> Passage du texte
PS : pour la prochaine édition penser à rajouter un index des noms et groupes cités avec renvoi aux pages appropriées ; en attendant, ne pas rater la photo de Billy ( tendance Elvis in Hawaï ), nous évoquions sa légendaire figure dans notre 101° livraison...

 

 

LOOK BOOKS !

 

 

 

 

LES LIEUX SOMBRES. GILLIAN FLYNN.

 

Sonatine. 480 pp. 2010.

 

 

J'ai pour règle de prendre chez mon libraire d'occase tout livre qui sort des Editions Sonatine. Je sais que je ne devrais pas, que leurs bouquins me font autant de mal que l'alcool, la cigarette, la cocke et les carottes râpées, mais je ne peux pas résister. C'est mon addiction préférée, mon moyen personnel de walker on the wild side of the USA. Car, je vous l'accorde, se dilatent pas la rate, ils ont la combine chez Sonatine, ils donnent à traduire ce qui se fait de mieux de l'autre côté de l'Atlantique.

> Données fournies

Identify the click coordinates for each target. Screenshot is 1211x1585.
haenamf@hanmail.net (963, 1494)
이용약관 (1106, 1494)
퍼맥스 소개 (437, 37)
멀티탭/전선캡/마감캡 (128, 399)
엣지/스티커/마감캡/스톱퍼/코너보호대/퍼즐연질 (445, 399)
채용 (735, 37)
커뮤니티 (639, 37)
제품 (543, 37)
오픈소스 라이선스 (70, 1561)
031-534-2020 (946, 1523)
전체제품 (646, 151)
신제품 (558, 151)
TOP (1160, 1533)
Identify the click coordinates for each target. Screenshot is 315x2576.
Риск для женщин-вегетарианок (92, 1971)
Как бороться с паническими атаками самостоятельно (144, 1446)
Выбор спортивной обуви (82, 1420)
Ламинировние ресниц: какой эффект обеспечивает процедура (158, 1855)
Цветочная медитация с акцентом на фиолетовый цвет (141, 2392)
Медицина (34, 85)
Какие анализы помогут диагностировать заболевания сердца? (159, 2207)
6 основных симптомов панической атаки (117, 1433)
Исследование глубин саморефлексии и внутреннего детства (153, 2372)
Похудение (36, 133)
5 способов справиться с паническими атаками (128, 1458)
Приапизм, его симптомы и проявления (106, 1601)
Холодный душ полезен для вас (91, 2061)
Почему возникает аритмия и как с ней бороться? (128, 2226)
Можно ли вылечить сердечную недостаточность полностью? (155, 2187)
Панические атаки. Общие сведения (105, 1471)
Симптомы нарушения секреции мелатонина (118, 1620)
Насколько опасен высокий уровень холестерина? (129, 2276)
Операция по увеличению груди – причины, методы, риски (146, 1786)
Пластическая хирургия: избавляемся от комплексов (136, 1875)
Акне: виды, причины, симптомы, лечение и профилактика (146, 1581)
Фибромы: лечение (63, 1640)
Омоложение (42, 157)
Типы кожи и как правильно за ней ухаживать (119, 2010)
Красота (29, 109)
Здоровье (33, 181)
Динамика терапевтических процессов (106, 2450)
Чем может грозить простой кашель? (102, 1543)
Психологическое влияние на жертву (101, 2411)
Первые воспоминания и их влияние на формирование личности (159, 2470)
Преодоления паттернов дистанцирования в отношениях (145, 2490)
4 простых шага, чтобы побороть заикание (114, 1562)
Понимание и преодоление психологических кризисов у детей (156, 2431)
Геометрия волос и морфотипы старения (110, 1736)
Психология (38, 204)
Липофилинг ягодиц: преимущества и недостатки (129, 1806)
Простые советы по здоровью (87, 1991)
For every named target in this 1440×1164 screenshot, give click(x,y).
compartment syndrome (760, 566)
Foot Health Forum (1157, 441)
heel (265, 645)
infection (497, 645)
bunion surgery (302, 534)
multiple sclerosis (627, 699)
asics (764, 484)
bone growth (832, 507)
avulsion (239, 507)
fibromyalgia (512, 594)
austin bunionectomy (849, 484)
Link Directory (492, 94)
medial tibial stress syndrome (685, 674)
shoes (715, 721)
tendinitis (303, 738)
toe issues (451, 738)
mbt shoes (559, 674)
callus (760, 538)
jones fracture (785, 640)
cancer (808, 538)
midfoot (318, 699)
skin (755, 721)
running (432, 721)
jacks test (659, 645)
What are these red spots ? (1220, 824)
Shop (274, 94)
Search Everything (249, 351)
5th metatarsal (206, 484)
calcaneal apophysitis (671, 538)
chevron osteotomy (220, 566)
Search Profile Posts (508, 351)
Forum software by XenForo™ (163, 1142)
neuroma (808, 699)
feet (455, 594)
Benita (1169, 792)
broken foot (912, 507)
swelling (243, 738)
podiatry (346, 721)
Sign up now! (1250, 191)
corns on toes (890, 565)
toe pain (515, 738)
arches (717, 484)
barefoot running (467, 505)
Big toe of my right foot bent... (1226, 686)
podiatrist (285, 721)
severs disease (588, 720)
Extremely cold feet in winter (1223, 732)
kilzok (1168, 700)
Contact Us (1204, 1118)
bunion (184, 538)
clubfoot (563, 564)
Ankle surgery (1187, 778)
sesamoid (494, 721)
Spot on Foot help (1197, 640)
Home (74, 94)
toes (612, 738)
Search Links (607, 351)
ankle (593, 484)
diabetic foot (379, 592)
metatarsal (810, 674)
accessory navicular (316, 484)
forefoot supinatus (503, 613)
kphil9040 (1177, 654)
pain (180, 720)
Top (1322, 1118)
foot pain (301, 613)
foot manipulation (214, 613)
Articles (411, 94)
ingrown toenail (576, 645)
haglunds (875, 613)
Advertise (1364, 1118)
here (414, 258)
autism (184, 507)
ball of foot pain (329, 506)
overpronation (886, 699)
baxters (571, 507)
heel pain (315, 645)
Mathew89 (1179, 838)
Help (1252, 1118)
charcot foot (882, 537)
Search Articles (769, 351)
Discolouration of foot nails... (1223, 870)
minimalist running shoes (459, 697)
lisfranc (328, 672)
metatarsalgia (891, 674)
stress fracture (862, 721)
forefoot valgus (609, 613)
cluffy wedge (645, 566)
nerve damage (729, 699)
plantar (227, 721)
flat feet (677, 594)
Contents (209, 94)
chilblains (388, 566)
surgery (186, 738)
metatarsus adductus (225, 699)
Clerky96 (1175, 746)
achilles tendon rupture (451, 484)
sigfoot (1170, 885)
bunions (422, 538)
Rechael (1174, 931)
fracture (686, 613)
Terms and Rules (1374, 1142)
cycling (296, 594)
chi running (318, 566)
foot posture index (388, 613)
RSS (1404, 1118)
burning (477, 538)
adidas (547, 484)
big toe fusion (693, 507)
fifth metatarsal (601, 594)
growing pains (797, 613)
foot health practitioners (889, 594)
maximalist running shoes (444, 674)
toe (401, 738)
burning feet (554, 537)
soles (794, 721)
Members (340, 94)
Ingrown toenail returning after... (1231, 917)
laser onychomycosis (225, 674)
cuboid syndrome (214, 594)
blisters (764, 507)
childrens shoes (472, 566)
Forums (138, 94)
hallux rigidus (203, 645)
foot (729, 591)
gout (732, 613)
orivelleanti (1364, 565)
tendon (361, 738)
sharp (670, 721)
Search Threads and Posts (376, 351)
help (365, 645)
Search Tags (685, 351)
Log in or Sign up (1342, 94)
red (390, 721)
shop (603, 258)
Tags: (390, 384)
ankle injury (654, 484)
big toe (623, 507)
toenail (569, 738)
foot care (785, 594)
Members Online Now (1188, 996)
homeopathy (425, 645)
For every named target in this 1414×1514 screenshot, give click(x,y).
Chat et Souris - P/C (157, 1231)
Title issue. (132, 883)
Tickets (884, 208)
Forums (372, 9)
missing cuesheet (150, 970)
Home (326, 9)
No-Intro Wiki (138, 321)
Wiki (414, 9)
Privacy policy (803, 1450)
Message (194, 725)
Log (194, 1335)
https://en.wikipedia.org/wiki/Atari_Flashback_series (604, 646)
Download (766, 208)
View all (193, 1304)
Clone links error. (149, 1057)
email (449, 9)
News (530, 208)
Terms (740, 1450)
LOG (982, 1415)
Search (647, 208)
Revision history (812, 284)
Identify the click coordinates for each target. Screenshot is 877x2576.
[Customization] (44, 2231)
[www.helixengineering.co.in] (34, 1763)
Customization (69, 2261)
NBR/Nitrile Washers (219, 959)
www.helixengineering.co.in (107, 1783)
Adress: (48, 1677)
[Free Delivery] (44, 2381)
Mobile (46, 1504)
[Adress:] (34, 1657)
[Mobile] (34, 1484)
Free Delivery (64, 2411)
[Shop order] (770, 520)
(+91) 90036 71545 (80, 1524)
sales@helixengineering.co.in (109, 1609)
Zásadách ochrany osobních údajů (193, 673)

> Consigne
Poursuivez la critique des Lieux sombres à partir de sa dernière phrase. Les entrées n'ont aucun rapport avec la critique des Lieux sombres.

> Résultat
 

 

Vous fiez pas au revers de la couverture, elle est mignonne comme tout Gillian Flynn, mais vu ce qu'elle écrit, c'est dans sa tête que l'on trouve les abysses. Chez Sonatine ils ont tout fait pour nous mettre en garde, leur couverture est mille fois plus belle que l'originale des ricains. Pas vraiment envie de mettre le pied dans cette ferme paumée au bout du monde. Ca pue l'angoisse et ça suinte de mélancolie. Une invitation au suicide.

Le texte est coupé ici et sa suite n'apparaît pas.